▶ EXTRACTED MATERIAL
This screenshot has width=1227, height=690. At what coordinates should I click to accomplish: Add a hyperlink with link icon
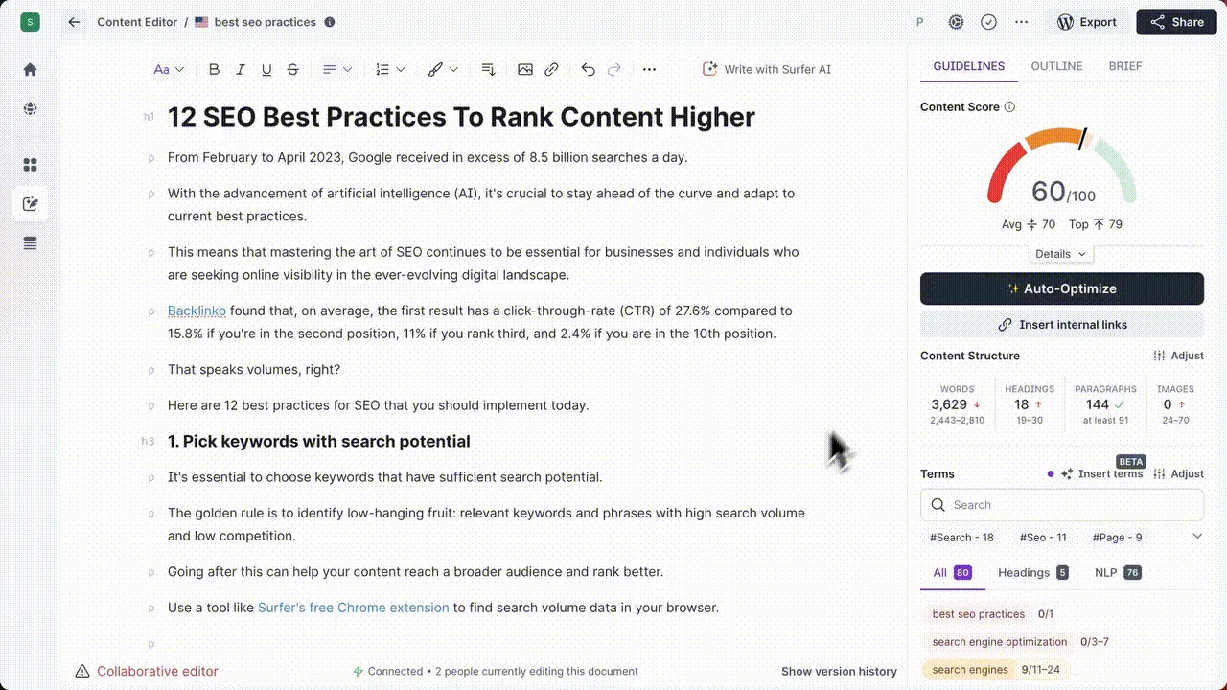(551, 69)
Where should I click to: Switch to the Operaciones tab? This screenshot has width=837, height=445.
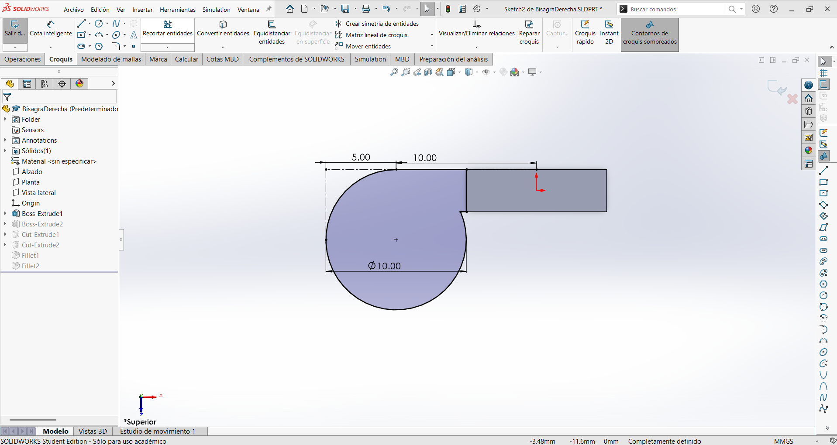pos(23,59)
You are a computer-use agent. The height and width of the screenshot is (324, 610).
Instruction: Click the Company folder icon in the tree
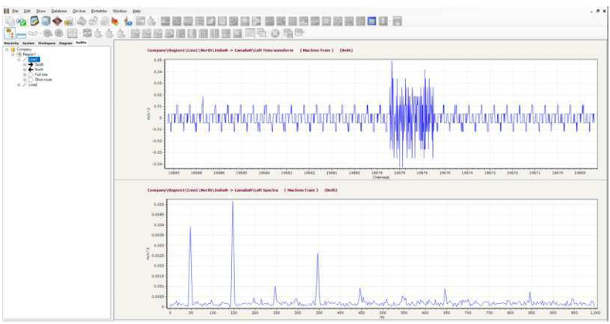(13, 49)
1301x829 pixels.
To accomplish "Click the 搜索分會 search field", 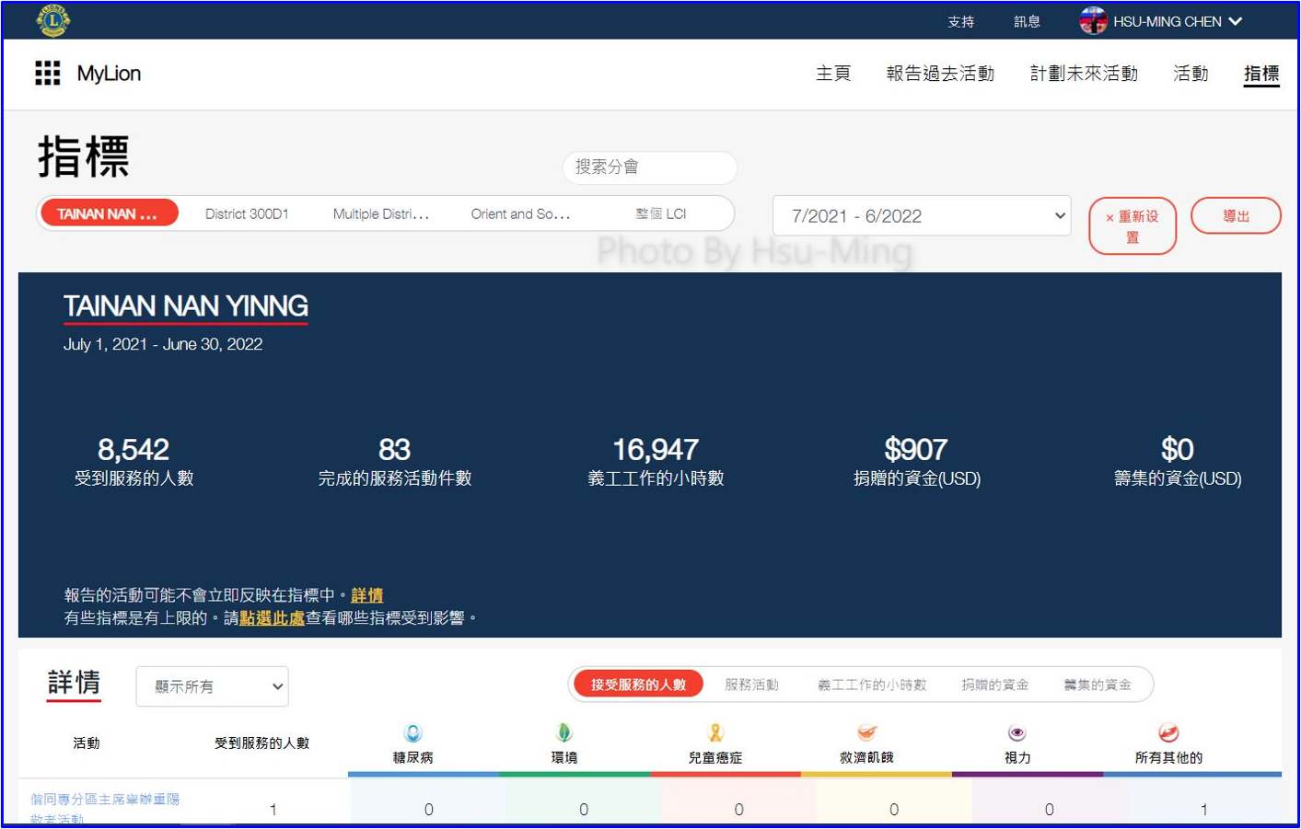I will pyautogui.click(x=649, y=167).
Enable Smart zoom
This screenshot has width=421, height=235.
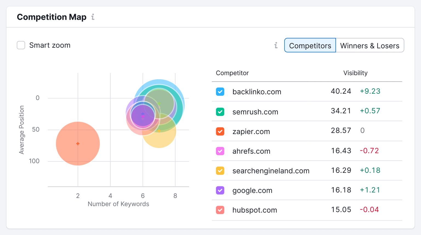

▶ ASSIGNED TASK
Restate the lines above from the one containing "Where should I" through the one containing "You are a computer-use", inclusive, exactly and without pictures.

▶ SOLUTION TO THIS PROBLEM
Where should I click to: Switch to the Operaciones tab? This screenshot has width=837, height=445.
pos(23,59)
You are a computer-use agent. The height and width of the screenshot is (324, 610).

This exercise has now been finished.